This month, we’ve been chatting to Ben Mills, a rising editor with tons of VFX experience. He was the VFX editor on Mission Impossible: Fallout, Kingsman: The Golden Circle, and Kingsman: The Secret Service. As an assistant, he’s racked up some similarly stellar titles including: The Dark Knight Rises, Doctor Strange, and Kick-Ass 2.

When it comes to full editor credits, Ben is currently mid-leap between assistant editor and editor. He has some great shorts under his belt and has recently been credited as Additional Editor on the latest Kingsman installment, The Kings Man. Right now, you can find him at work as editor, along with Ryan Axe, on School Fight (Dir, Damien Walters). This makes him just about the perfect Master the Workflow interview candidate in our book.

How did you get started?

From university I started working at Anglia Ruskin University supporting the Final Cut Pro edit suites. Around the same time I also met my now-wife and after about 7 or 8 months I was hearing from the students coming back after getting some experience on feature films or shooting in London. Kristie, my wife, who works in prosthetic make-up, landed a job working as a prosthetics trainee on the last two Harry Potter films. So, she had this awesome experience and knew I’d rather be working in the industry and so gave me a massive kick up the ass to quit and try going freelance.

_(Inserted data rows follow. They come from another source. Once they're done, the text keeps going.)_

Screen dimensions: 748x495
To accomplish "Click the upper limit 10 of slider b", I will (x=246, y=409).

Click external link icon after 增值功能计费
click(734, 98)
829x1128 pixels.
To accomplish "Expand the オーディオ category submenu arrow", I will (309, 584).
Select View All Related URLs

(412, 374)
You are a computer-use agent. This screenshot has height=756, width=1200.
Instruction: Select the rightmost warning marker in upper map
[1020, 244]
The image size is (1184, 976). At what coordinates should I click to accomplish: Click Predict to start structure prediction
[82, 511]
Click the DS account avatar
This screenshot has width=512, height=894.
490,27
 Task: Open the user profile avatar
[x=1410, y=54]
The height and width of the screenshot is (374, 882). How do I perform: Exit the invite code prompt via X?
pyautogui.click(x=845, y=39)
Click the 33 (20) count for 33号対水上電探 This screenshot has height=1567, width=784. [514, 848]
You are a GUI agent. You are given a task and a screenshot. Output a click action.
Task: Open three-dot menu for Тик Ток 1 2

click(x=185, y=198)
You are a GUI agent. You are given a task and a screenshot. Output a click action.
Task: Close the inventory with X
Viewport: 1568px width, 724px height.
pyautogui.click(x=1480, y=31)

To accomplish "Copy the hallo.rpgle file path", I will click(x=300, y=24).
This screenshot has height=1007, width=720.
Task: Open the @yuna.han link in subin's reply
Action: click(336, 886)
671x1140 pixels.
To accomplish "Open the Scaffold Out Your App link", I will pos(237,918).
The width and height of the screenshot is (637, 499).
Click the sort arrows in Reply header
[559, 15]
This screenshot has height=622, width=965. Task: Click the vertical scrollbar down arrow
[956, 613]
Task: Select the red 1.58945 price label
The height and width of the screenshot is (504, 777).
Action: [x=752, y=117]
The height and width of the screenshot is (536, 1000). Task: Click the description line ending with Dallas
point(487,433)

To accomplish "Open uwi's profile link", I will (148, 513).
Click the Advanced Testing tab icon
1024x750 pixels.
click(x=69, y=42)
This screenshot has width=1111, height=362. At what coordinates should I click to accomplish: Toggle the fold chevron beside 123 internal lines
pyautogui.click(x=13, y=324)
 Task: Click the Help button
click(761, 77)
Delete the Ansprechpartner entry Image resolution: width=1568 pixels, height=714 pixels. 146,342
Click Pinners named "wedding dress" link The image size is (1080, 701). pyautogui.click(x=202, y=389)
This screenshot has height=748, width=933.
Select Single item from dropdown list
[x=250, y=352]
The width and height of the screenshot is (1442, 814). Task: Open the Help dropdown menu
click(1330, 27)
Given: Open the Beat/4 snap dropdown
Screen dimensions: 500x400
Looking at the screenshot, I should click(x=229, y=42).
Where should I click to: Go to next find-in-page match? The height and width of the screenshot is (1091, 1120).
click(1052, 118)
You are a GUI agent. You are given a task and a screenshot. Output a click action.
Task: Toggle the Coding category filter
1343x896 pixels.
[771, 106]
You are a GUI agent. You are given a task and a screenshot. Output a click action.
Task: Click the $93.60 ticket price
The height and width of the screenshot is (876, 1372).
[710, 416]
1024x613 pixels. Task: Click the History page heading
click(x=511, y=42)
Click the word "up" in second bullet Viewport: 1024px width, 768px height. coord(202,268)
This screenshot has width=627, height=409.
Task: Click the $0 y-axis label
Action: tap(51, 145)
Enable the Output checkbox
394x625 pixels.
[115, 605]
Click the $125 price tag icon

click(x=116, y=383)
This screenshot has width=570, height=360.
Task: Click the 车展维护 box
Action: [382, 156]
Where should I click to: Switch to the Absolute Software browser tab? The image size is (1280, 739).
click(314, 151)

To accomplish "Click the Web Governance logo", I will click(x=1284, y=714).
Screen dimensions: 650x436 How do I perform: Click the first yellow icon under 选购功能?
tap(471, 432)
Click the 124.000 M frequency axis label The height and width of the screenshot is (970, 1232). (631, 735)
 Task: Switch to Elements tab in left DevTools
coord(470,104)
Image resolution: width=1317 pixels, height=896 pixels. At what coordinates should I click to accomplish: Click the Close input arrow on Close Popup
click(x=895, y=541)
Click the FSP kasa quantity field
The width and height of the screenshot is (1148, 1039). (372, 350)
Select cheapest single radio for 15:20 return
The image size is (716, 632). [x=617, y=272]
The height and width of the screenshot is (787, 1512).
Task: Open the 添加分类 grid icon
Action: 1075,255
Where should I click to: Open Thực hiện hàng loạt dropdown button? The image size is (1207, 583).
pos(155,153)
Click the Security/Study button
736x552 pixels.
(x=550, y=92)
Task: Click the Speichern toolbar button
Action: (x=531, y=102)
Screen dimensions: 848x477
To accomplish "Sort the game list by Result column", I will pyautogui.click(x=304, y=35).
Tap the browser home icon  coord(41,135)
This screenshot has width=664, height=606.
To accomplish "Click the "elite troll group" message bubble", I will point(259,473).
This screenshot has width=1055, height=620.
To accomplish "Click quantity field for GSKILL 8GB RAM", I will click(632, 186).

“I was quite apprehensive, I’d been bought up being told to make sure you’ve got a full time secure job so the idea of freelancing was quite nerve-wracking.”
I’d been sending emails to every contact in editorial on feature films I could get my hands on. This eventually paid off when I was asked to help out on a feature film called StreetDance 3D as a second assistant because I knew Final Cut Pro which they were cutting it on. It wasn’t the most captivating of stories (albeit very on trend at the time) but technically it was quite ground-breaking being the UK’s First 3D Feature and I was incredibly grateful to be given my first shot in the cutting room by my good friend Chris Hunter and editor Tim Murrell.

I used my holiday time at the university to go and work on StreetDance which was all in the run up to Christmas 2009. Then in the new year, they called me again asking me to help finish off the film for another couple of weeks. I knew I needed to do it – it was my big break moment so I decided to call in sick at the University for another couple of weeks and tried to stretch it out as much as possible until I knew I had to quit.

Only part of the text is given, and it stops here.